→ **DESCRIPTION OF THE TASK**: Can you reproduce, word for word, the stretch of lines from the one containing "What do you see at coordinates (256, 65)" through the one containing "In order to click on x-tick-label: 16"?

→ **TASK INPUTS**:
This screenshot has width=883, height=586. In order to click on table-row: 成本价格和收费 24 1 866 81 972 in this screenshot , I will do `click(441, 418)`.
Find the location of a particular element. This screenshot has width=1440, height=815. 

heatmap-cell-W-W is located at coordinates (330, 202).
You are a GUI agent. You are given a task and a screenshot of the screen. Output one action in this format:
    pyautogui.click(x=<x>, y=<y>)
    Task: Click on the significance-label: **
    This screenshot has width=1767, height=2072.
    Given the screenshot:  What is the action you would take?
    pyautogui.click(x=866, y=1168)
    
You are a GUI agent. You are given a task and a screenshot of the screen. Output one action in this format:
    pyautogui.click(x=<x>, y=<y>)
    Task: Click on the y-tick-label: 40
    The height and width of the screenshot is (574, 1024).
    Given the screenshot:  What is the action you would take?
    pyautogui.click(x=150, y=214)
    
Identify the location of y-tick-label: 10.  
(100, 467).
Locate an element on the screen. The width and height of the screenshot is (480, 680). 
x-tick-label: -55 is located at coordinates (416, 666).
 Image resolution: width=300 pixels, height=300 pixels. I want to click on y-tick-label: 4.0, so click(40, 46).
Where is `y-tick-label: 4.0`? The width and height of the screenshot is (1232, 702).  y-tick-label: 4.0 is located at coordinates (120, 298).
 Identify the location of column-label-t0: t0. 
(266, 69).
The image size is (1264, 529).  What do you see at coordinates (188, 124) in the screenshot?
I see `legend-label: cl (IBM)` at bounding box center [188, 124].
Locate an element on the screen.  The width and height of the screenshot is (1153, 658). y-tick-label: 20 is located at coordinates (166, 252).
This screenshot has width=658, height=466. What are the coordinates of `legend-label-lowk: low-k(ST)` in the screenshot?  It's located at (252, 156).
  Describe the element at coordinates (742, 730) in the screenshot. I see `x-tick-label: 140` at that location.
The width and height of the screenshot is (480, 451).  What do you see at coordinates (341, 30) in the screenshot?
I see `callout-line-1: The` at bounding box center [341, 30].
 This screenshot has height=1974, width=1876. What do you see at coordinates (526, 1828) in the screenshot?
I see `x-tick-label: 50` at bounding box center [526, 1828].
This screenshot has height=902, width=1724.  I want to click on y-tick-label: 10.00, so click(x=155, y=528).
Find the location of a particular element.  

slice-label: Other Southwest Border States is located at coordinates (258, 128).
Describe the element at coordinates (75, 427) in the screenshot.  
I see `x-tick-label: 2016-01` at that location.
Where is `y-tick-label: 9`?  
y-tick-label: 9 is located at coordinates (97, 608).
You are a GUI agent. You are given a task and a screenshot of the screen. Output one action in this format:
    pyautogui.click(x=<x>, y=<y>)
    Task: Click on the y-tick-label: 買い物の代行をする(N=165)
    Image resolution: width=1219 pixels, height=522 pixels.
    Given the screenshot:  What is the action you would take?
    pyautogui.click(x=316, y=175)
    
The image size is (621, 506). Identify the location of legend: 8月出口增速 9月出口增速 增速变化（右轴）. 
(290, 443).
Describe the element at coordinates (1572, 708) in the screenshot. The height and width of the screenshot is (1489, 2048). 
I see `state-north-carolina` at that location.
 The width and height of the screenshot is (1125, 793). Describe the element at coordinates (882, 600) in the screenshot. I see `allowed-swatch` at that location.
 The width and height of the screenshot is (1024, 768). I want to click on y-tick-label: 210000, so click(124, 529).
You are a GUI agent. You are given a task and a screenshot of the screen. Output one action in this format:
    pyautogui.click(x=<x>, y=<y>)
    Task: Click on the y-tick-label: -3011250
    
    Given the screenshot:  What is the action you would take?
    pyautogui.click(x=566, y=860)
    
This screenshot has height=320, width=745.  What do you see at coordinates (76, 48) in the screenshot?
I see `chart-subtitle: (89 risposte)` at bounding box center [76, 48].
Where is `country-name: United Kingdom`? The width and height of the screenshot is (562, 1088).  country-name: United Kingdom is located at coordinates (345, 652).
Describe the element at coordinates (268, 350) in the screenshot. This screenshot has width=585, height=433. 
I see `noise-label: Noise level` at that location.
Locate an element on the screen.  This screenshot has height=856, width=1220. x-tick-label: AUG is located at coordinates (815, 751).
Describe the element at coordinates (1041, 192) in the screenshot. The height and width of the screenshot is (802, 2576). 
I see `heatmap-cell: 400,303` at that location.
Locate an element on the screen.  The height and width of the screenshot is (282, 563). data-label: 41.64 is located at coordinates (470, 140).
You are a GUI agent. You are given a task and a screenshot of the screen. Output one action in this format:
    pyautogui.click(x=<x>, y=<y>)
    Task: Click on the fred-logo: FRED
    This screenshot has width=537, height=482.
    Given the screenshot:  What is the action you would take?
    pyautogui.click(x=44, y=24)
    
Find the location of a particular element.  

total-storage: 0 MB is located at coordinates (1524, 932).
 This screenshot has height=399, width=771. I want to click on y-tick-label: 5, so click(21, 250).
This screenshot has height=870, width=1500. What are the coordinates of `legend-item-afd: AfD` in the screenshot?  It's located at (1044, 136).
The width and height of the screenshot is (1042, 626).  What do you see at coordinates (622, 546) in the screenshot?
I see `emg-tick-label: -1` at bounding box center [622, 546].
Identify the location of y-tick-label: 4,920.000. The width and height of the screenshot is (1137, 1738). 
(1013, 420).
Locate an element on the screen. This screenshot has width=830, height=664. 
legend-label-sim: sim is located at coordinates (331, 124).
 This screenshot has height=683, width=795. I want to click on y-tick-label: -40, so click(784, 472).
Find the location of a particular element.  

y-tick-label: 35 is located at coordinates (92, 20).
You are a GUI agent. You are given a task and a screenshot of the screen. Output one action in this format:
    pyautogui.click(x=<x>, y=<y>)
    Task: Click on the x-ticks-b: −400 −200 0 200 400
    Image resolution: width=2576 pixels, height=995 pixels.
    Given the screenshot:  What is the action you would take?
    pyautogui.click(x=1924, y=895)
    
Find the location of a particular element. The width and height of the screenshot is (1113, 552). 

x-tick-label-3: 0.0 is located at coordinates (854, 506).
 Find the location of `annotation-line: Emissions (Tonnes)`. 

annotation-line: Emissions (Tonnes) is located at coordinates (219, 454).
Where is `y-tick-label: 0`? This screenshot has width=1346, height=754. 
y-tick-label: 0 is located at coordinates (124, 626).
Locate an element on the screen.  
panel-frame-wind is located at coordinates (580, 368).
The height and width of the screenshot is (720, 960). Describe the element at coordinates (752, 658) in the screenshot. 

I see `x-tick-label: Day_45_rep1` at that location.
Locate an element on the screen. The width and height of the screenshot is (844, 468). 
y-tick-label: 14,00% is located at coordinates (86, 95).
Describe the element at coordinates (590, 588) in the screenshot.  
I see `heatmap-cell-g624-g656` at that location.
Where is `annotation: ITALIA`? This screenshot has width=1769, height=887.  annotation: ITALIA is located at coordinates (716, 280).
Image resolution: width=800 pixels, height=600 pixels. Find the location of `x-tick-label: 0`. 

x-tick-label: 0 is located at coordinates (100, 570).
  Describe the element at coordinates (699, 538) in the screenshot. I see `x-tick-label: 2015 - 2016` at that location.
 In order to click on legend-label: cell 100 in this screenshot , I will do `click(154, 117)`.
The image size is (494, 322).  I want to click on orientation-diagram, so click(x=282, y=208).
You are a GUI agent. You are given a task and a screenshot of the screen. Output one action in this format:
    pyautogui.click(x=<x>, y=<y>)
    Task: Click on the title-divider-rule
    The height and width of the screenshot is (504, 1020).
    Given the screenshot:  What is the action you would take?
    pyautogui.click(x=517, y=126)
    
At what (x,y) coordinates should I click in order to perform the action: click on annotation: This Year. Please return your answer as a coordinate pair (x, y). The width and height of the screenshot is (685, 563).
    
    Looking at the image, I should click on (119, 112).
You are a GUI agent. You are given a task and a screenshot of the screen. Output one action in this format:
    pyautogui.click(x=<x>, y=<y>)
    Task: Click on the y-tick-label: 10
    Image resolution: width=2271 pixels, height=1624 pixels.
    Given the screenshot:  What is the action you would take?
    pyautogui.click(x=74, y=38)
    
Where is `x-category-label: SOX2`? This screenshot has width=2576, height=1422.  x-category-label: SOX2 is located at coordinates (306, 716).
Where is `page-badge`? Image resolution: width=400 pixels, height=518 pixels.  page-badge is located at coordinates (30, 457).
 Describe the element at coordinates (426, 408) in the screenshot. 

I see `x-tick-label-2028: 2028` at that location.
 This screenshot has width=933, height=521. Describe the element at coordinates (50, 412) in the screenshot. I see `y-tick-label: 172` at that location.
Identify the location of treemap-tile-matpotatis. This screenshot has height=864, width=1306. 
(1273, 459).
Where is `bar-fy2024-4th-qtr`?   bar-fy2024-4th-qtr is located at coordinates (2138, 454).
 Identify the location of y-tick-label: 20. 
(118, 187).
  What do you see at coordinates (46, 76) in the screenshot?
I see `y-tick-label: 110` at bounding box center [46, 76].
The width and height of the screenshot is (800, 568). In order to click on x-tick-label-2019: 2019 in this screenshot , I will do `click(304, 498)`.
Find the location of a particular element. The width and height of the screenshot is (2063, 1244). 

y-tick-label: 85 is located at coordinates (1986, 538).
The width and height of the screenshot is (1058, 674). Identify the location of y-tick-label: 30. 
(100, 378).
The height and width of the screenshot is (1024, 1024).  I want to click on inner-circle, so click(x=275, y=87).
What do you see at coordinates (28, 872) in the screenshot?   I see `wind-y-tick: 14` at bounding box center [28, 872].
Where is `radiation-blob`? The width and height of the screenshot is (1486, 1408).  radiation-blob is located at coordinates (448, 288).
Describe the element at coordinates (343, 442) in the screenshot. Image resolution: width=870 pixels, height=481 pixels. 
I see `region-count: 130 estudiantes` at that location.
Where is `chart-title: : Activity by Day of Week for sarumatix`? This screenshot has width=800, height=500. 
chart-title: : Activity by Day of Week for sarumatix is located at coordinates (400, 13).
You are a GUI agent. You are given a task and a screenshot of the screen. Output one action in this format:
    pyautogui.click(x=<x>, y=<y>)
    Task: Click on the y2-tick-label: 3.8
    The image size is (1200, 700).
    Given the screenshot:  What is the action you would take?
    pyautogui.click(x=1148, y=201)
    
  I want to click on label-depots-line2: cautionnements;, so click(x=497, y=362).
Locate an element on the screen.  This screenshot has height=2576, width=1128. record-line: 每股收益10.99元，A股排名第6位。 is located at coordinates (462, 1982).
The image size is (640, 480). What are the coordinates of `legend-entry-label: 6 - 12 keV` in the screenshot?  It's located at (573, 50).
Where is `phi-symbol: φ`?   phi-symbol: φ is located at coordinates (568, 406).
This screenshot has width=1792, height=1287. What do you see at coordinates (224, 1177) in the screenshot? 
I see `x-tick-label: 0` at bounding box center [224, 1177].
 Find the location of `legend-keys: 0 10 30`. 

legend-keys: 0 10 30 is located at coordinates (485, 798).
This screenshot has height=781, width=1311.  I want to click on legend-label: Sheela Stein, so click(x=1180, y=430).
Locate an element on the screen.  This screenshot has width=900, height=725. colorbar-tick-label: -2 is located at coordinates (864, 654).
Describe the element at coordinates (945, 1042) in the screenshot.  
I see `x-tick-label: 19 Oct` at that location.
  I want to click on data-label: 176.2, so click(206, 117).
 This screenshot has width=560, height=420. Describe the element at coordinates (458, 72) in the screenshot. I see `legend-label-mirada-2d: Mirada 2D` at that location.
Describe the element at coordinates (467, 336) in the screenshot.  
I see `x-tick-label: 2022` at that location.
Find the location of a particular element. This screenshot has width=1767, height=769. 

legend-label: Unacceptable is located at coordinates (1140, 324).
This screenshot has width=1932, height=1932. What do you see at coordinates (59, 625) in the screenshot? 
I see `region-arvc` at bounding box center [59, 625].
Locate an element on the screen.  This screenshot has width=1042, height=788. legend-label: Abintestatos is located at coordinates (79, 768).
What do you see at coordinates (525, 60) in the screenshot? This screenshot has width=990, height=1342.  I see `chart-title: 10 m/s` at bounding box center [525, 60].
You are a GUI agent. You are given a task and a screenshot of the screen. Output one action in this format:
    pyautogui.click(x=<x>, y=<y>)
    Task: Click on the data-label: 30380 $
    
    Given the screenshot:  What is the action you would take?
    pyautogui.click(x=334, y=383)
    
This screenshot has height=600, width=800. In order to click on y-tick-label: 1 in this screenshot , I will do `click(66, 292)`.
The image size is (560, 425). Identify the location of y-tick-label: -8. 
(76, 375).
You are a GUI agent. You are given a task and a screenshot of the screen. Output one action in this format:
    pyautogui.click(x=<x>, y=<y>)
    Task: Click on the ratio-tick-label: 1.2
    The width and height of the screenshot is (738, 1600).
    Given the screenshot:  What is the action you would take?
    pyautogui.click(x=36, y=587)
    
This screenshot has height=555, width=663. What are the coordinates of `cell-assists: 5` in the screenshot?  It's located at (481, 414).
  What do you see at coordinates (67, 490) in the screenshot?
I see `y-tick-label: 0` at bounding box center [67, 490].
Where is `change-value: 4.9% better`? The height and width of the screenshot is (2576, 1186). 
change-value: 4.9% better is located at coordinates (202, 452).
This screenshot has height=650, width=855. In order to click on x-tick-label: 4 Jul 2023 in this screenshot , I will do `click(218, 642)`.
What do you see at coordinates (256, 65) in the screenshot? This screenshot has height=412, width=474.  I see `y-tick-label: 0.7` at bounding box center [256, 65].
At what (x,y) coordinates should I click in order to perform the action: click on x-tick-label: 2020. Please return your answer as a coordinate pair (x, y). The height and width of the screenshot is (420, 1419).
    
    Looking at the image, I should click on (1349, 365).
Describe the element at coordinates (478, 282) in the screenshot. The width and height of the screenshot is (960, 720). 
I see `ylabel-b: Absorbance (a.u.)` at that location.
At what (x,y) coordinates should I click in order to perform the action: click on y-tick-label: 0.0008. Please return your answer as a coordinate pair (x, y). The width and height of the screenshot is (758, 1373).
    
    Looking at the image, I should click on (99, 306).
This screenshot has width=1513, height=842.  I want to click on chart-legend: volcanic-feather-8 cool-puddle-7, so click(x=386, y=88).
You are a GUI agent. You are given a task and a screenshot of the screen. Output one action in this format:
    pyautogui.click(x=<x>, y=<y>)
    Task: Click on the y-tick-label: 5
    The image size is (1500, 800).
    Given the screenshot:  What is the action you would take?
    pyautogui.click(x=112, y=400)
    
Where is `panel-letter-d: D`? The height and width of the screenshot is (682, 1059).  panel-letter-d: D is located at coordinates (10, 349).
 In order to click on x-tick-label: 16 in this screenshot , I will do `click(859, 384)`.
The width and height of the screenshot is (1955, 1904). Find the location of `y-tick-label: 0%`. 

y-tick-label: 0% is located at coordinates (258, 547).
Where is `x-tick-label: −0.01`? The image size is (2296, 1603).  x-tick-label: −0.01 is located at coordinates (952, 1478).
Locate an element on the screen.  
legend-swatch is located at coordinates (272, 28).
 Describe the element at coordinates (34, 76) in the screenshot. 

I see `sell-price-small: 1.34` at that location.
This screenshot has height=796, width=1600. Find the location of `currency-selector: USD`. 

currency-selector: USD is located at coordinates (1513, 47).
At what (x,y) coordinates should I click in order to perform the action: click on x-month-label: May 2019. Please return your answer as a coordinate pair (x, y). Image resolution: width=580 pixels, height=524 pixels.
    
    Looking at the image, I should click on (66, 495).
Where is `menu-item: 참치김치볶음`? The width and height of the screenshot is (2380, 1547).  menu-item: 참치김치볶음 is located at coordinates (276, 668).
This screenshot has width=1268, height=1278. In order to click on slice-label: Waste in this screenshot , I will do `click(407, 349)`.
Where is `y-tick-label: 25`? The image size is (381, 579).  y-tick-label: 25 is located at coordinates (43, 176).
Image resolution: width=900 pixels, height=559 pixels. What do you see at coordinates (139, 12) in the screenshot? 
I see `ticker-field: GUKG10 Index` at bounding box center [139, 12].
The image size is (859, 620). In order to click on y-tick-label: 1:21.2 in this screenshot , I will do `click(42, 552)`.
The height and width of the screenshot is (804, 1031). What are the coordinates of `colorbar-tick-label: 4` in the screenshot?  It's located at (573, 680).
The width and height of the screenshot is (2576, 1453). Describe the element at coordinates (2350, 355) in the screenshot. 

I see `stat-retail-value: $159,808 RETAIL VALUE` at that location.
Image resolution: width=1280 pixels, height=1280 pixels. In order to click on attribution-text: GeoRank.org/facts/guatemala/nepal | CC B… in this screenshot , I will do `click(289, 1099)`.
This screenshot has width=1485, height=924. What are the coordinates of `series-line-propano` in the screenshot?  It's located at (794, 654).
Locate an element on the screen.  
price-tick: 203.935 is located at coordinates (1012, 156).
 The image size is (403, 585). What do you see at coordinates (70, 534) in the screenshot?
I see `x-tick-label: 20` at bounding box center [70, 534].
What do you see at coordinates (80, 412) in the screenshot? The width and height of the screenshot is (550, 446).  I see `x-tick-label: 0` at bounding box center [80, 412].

→ **PROBLEM SOLUTION**:
What do you see at coordinates (256, 65) in the screenshot? This screenshot has height=412, width=474.  I see `y-tick-label: 0.7` at bounding box center [256, 65].
At what (x,y) coordinates should I click in order to perform the action: click on x-tick-label: 2020. Please return your answer as a coordinate pair (x, y). The height and width of the screenshot is (420, 1419).
    
    Looking at the image, I should click on (1349, 365).
Describe the element at coordinates (478, 282) in the screenshot. The width and height of the screenshot is (960, 720). 
I see `ylabel-b: Absorbance (a.u.)` at that location.
At what (x,y) coordinates should I click in order to perform the action: click on y-tick-label: 0.0008. Please return your answer as a coordinate pair (x, y). The width and height of the screenshot is (758, 1373).
    
    Looking at the image, I should click on (99, 306).
This screenshot has width=1513, height=842.  I want to click on chart-legend: volcanic-feather-8 cool-puddle-7, so click(x=386, y=88).
You are a GUI agent. You are given a task and a screenshot of the screen. Output one action in this format:
    pyautogui.click(x=<x>, y=<y>)
    Task: Click on the y-tick-label: 5
    The image size is (1500, 800).
    Given the screenshot:  What is the action you would take?
    pyautogui.click(x=112, y=400)
    
Where is `panel-letter-d: D`? The height and width of the screenshot is (682, 1059).  panel-letter-d: D is located at coordinates (10, 349).
 In order to click on x-tick-label: 16 in this screenshot , I will do `click(859, 384)`.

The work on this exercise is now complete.